L’installation de Carter et son affirmation comme “faucon bruyant” et provocateur coïncide depuis trois jours avec une circonstance fortuite qui peut avoir des conséquences importantes. La quasi-élimination de Kerry, qui devrait être immobilisé pendant plusieurs mois après sa chute de vélo et sa fracture du fémur, place le département d’État devant une période d’incertitude dont les “seconds couteaux” (Nuland en tête) devraient profiter pour pousser plus avant leurs politiques déstructurante. Cela laisse la direction de l’appareil de sécurité nationale US de l’administration Obama dans une situation inhabituelle, sans esprit dominant, sans personnalités affirmées, avec à la direction des situations d’absence, de carence ou de transition, ou bien, comme avec Ashton Carter, des situations où des amateurs de la politique peuvent trouver dans des causes jusqu’alors éloignées d’eux des motifs d’exaltation et de zèle guerriers.
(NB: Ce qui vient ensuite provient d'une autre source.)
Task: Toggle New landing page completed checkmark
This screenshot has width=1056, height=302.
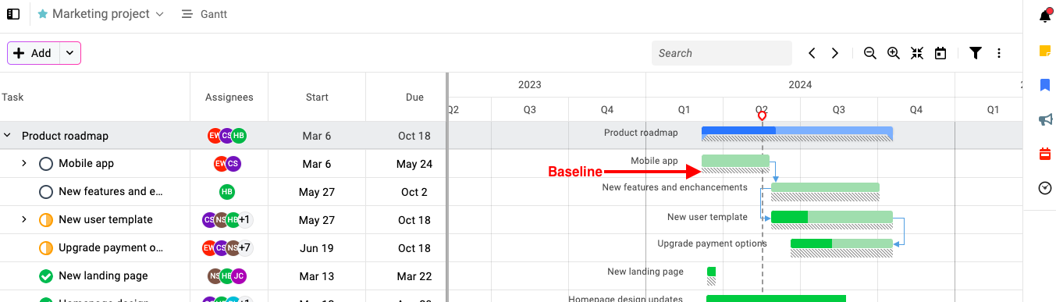Action: 46,276
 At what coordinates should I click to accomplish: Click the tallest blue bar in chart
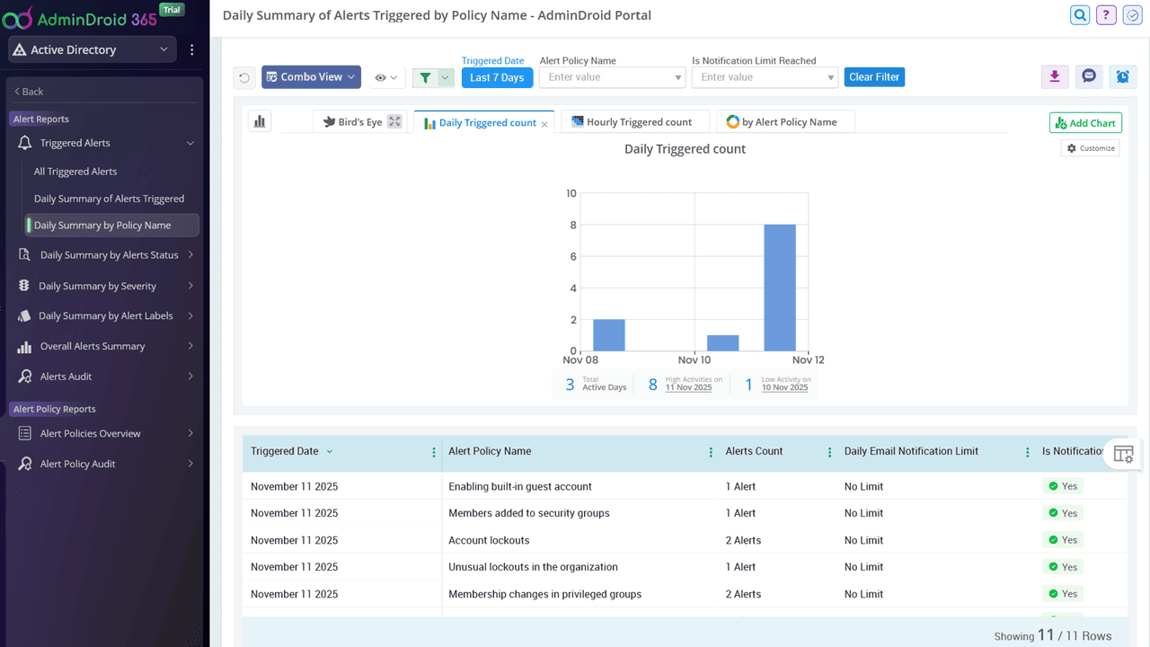point(779,288)
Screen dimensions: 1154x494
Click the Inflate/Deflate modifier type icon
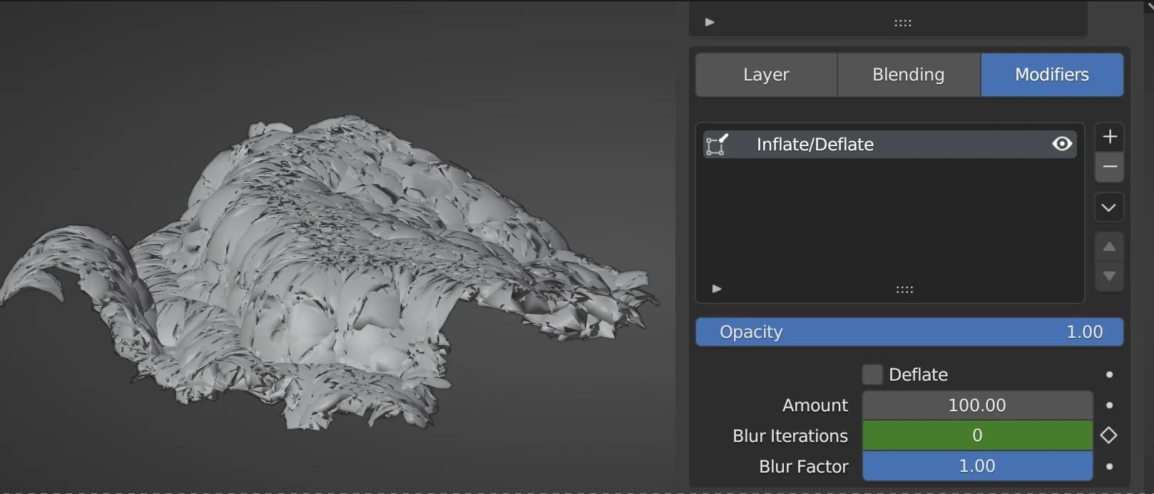[716, 145]
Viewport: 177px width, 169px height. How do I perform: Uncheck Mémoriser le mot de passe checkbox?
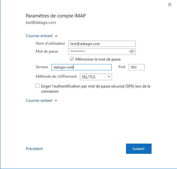pyautogui.click(x=72, y=59)
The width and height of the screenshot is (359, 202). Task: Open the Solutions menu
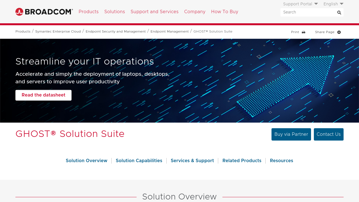pos(114,12)
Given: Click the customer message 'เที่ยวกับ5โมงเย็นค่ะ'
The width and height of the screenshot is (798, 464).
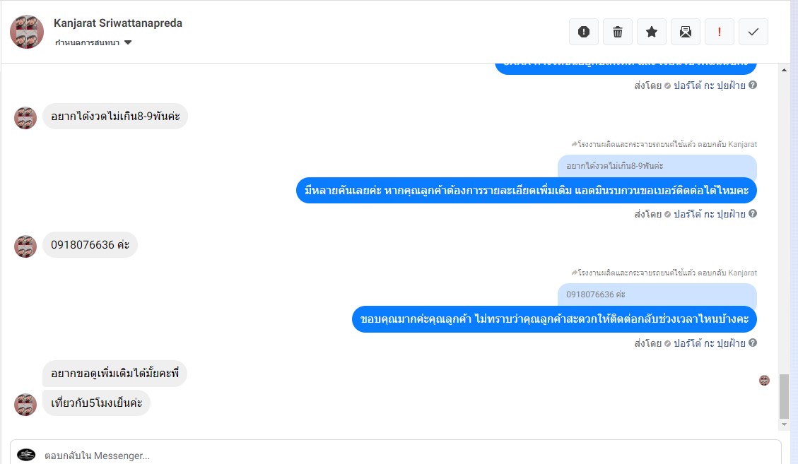Looking at the screenshot, I should [97, 403].
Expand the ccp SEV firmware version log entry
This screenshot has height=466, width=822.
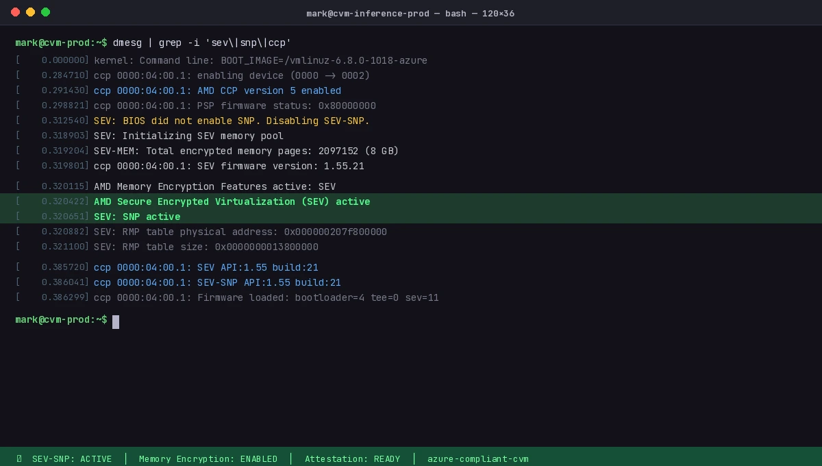point(228,166)
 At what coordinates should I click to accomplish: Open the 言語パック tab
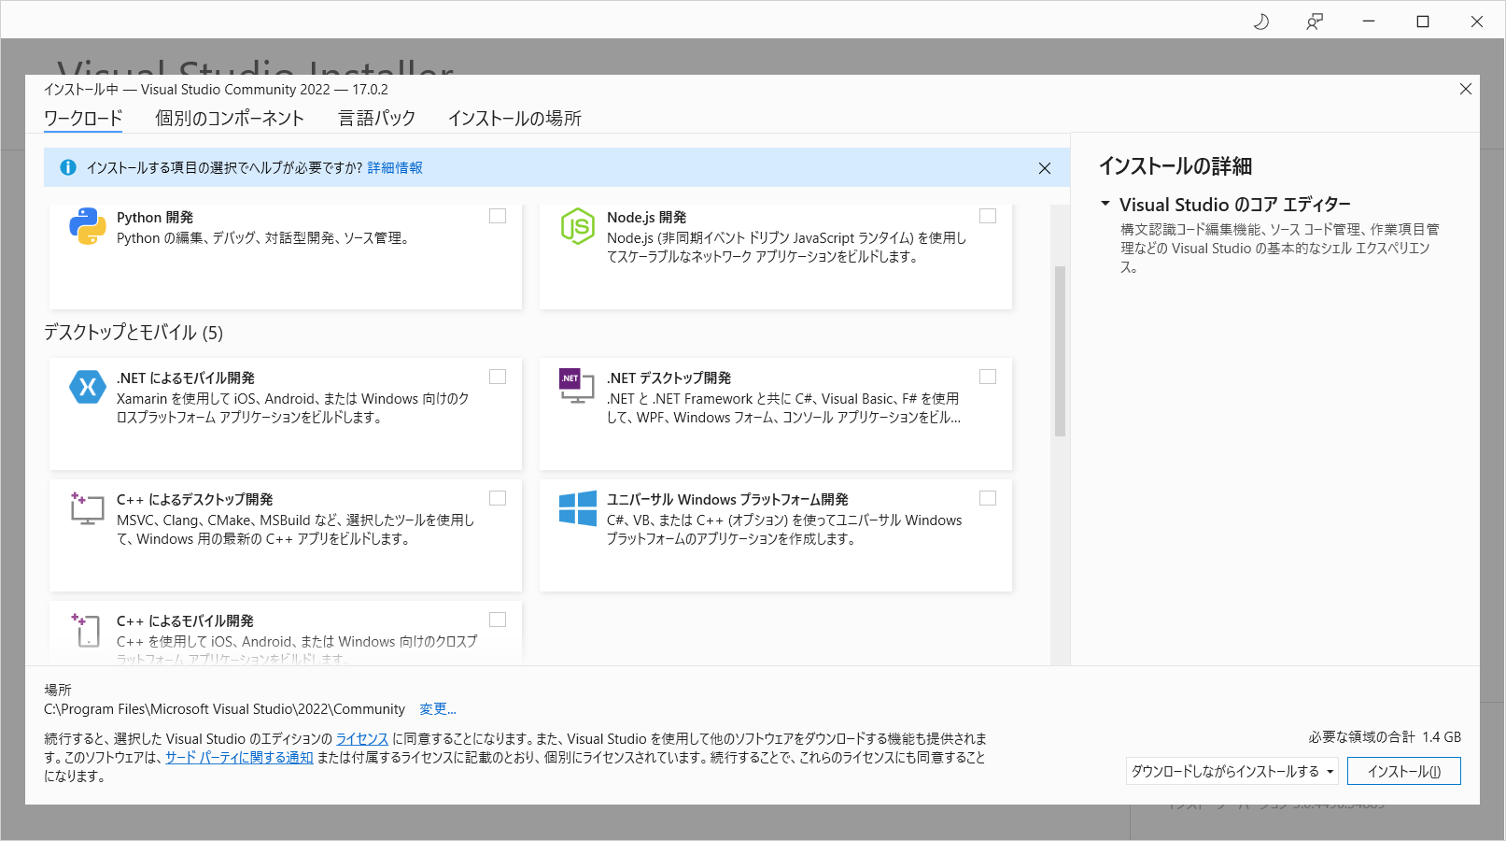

Cette circonstance apparaît au moment où les tensions sont multiples, dans des zones très différentes, selon des intensités très hautes et équivalentes ; un esprit un peu fécond et à peine imaginatif peu parler des prémisses de la Troisième Guerre mondiale, aussi bien en Mer de Chine qu’à la frontière de l’Ukraine, que sur les territoires contestés de la Syrie et de l’Irak, avec tel ou tel appendice, vers le Yémen ou vers l’Iran... (On pourrait presque ajouter “etc.”) Cette situation de multipolarité des risques et des crises actives se développe avec une superpuissance elle-même en pleine crise ; une superpuissance en plein déclin et qui tient plus que jamais à affirmer sa position contre cette tendance, et aussi bien son exceptionnalisme avec un activisme absolument échevelé ; avec une superpuissance dont l’administration qui naviguait déjà en ordre dispersé, avec des centres de pouvoir assumant des politiques propres, au moment où les directions de ces centres étaient plus stables, et qui serait donc encore plus incontrôlables dans la situation qu’on vient de décrire... Il s’agit d’une occurrence remarquable pour que l’influence de la dynamique surpuissante du Système se fasse sentir à plein, et par conséquent pour le développement d’une politique-Système dont on sait parfaitement la finalité déstructurante et dissolvante, mais aussi la tendance irrépressible de la transformation de sa dynamique de surpuissance en dynamique d’autodestruction.

C’est un lieu commun d’observer qu’il est toujours difficile de déterminer si l’on approche de la possibilité d’un point de rupture, encore plus dans cette époque qui n’est pas avare de telles possibilités. (Il peut d’ailleurs y avoir plusieurs points de rupture successifs avant la rupture finale.) On peut tout de même observer qu’existent actuellement des conditions objectives, d’un nombre inhabituellement élevées dans une époque qui n’en est également pas avare, pour favoriser un tel événement. En attendant, une certitude est que ces évènements autant que les possibilités qu’ils font naître entretiennent une pression terrible sur les psychologies et accentuent les conditions de désordre et d’erratisme du jugement. Cela peut constituer d’ailleurs, en soi, à un certain moment, une forme de rupture.